#### Task goal:
Using the data that follows, state the number of lines holding the word "image", and give no other output.

#### Records supplied:
_ _ _ _ _ _ _

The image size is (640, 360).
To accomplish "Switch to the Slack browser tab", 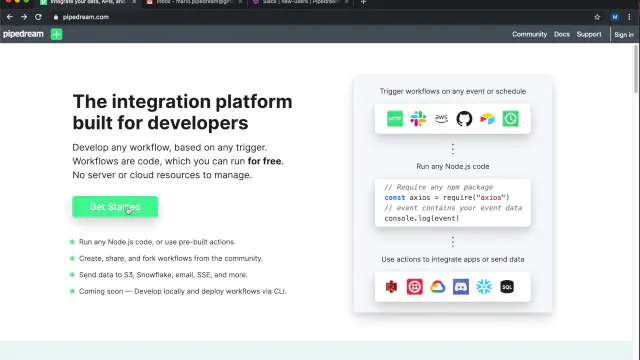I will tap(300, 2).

_ _ _ _ _ _ _

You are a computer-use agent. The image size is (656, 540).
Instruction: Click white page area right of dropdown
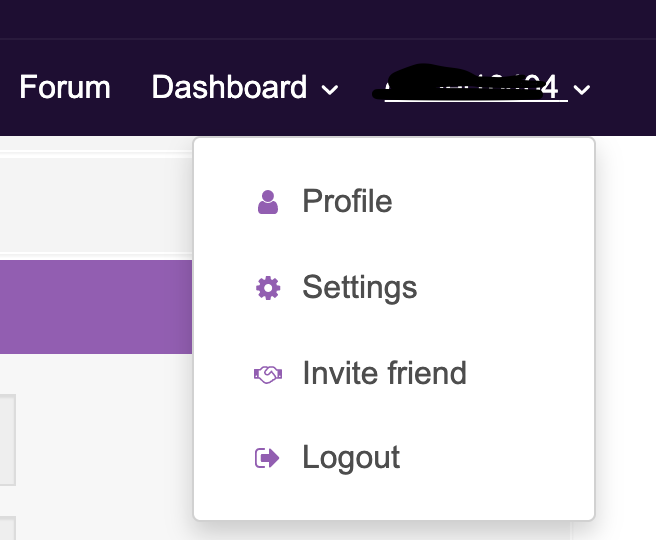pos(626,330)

_ _ _ _ _ _ _

#### Task response:
2